:: Da fare ::
Modifica il brano della recensione di Jalna che comincia con "Jalna è il primo" e termina con "Atlantic Monthly Prize.": riscrivilo mettendo "Charles Dickens" al posto di "Thomas Hardy".

:: Testo fornito ::
RECENSIONE: “Jalna”, di Mazo de la Roche (Fazi Editore)

Autrice: Mazo de la Roche; Titolo: Jalna; Traduttore: Sabina Terziani; Casa editrice: Fazi Editore; Collana: Le strade; Pagine 382; Prezzo: €18,00; Codice isbn: 9788893255226; Data di pubblicazione: 04/07/2019.


TRAMA

Cent’anni di amori, odi e passioni sullo sfondo dei paesaggi sconfinati del Canada. Una grande saga familiare bestseller in tutto il mondo.
Jalna è il primo romanzo di una saga familiare amatissima che, a partire dagli anni Venti, conquistò generazioni di lettori, con undici milioni di copie vendute e centinaia di edizioni in tutto il mondo. All’epoca della sua prima uscita, la saga di Jalna, ambientata in Canada, era seconda solo a Via col vento fra i bestseller. Grazie a quest’opera, l’autrice, paragonabile a Thomas Hardy, ottenne fama internazionale e fu la prima donna a vincere il prestigioso Atlantic Monthly Prize.

Dati sui bersagli del clic
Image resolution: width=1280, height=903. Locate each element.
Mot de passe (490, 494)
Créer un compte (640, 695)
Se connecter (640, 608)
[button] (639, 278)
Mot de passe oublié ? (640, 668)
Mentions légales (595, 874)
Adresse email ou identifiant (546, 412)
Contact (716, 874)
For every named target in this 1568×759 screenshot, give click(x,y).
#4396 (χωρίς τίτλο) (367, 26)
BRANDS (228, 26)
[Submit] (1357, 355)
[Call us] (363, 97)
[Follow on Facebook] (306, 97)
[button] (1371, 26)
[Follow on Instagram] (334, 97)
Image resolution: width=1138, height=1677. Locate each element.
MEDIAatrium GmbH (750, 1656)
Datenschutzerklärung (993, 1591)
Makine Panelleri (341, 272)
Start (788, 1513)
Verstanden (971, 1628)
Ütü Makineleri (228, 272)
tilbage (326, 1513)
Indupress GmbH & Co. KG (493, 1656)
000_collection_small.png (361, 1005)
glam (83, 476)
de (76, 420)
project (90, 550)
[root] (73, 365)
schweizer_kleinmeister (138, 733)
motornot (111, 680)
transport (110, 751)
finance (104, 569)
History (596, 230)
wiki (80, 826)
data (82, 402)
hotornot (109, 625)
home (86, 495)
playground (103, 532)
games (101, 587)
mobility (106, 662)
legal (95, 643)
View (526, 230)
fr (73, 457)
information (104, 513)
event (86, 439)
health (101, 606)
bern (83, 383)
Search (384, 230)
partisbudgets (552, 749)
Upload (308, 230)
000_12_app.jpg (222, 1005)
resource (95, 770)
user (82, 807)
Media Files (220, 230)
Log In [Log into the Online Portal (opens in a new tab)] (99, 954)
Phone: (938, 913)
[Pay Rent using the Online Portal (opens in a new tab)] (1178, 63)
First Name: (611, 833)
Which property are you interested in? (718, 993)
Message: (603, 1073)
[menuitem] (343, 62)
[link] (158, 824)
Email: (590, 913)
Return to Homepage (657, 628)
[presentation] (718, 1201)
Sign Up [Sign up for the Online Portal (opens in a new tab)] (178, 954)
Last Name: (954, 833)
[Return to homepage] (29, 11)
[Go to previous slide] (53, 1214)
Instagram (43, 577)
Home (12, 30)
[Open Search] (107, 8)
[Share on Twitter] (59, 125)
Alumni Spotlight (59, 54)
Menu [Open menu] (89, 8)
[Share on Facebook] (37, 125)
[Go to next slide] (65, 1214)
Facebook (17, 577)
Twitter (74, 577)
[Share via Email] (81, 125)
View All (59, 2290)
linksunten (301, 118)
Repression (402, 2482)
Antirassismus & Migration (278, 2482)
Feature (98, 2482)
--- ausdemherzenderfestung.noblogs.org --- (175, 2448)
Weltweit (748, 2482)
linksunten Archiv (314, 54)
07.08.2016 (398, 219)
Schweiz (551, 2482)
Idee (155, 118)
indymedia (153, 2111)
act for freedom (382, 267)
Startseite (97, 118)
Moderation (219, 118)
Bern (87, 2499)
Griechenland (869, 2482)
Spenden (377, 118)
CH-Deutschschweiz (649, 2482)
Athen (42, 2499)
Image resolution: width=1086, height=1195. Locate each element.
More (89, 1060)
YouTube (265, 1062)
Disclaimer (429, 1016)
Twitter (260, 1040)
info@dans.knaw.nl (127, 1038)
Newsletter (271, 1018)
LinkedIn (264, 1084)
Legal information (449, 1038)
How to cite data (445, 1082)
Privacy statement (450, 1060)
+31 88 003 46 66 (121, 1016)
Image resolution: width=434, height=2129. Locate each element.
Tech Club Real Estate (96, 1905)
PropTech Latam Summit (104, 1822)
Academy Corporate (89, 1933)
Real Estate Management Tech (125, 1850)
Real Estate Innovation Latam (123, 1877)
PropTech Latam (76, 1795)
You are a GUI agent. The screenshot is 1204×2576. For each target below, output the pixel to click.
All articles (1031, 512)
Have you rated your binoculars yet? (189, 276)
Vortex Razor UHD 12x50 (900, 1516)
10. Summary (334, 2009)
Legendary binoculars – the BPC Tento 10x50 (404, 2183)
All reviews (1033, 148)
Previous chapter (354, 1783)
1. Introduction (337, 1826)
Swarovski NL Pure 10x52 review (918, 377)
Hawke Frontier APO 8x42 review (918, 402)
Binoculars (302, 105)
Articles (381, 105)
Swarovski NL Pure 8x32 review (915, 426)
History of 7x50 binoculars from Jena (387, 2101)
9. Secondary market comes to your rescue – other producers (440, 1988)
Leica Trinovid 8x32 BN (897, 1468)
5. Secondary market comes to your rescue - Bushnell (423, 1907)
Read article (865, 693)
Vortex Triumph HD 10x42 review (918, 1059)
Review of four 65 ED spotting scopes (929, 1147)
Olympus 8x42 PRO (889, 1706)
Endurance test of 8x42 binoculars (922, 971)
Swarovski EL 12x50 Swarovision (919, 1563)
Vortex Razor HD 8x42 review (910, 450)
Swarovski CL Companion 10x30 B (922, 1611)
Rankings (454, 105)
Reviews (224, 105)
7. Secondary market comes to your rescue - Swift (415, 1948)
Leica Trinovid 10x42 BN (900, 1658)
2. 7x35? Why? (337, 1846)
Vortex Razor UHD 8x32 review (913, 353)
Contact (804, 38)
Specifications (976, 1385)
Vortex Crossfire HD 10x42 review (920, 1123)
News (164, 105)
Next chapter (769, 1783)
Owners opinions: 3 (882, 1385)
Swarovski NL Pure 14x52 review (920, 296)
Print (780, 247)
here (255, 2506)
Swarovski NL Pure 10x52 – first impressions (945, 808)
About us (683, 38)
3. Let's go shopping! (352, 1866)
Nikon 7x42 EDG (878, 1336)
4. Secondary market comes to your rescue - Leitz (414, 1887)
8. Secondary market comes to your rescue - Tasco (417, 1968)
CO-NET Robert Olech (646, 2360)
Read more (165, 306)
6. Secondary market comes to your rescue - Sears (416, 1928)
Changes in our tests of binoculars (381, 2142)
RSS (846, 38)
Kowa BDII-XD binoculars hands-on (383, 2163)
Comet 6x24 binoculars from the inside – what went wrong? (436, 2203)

:: Risposta qui sotto ::
Jalna è il primo romanzo di una saga familiare amatissima che, a partire dagli anni Venti, conquistò generazioni di lettori, con undici milioni di copie vendute e centinaia di edizioni in tutto il mondo. All’epoca della sua prima uscita, la saga di Jalna, ambientata in Canada, era seconda solo a Via col vento fra i bestseller. Grazie a quest’opera, l’autrice, paragonabile a Charles Dickens, ottenne fama internazionale e fu la prima donna a vincere il prestigioso Atlantic Monthly Prize.